Available multi-trait tests:
Several multi-trait tests are available through the jass create-project-data command. The Omnibus test can be interpreted as a multivariate analysis of variance using alternative allele counts as a grouping variable. The SumZ test perform a linear combination of traits Z-scores and test this combination for association. Please refer to [JLM+21] for the full description and derivation of those test
The Omnibus tests
If no option is provided to specify the test, a Omnibus test analysis will be performed. For instance:
jass create-project-data --init-table-path inittable_name.hdf5 --phenotypes z_CONSORTIUM1_TRAIT1 z_CONSORTIUM1_TRAIT2 z_CONSORTIUM2_TRAIT1 --worktable-path worktable_name.hdf5 --manhattan-plot-path manhattan_name.png --quadrant-plot-path /quadrant_name.png --qq-plot-path QQplots_name.png
The SumZ test
If the flag --sumz is passed to the jass create-project-data a SumZ test will be performed. By default, all the traits will have the same weight in the linear combination.

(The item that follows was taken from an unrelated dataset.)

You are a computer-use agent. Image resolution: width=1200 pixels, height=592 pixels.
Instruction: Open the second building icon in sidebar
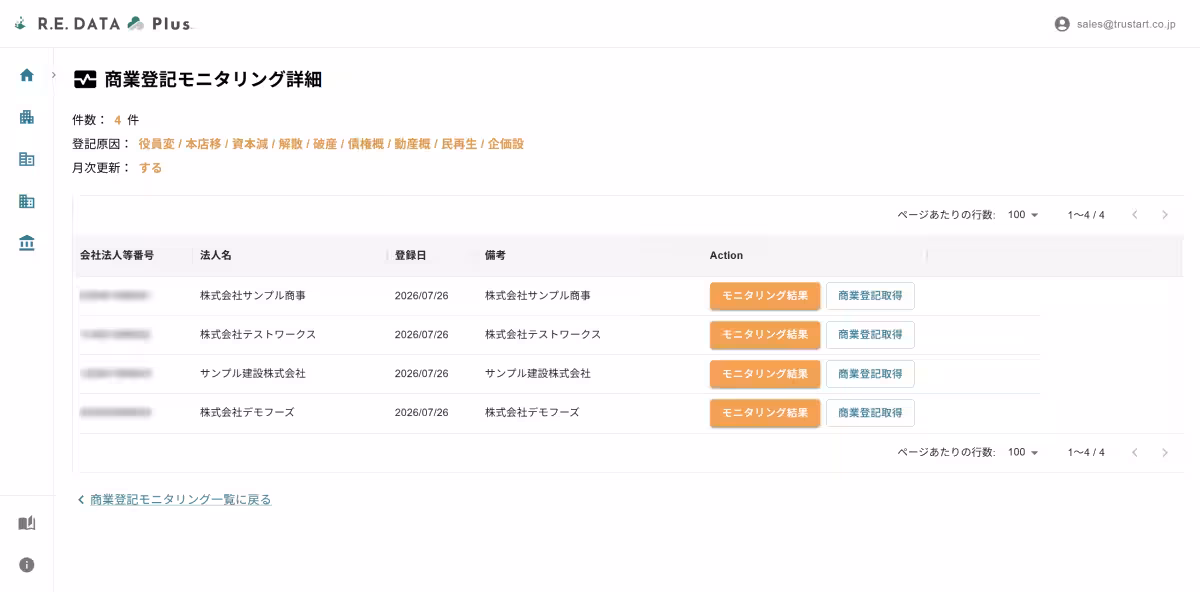click(27, 159)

If the user wishes to, they can specify a vector of weight by using the --custom-loadings option.
jass create-project-data --init-table-path inittable_Update_COVID19.hdf5 --phenotypes z_INFECTION_INFLUENZA z_INFECTION_EAR-INFECTIONS --worktable-path worktable_test_SumZ.hdf5 --manhattan-plot-path manhattan_SumZ_test.png --quadrant-plot-path quadrant_SumZ_test.png --qq-plot-path QQplots_SumZ_test.png --sumz --custom-loadings test_loadings.csv"
the test_loadings.csv is comma separated file with the following structure:
trait |
weight |
|---|---|
z_INFECTION_INFLUENZA |
0.8 |
z_INFECTION_EAR-INFECTIONS |
-0.2 |
Access HDFStore components
Each table of the HDFStore is accessible through the command line tool jass extract-tsv (see command line reference for complete details).
jass extract-tsv --hdf5-table-path ./initTable.hdf5 --tsv-path './test_extract.tsv' --table-key SumStatTab
Alternately, you can use directly pandas read_hdf functions :
For instance if you want to access the Regions table :
pd.read_hdf("WK_test.hdf5", "Regions")
Note that is you wish that the SumStatTab table to be saved as a csv file you can provide the command lines with the --csv-file-path option and a csv will be generated as well. Outputting a csv will lengthen the execution and require the appropriate storage space (several 10Gb depending of the number of traits).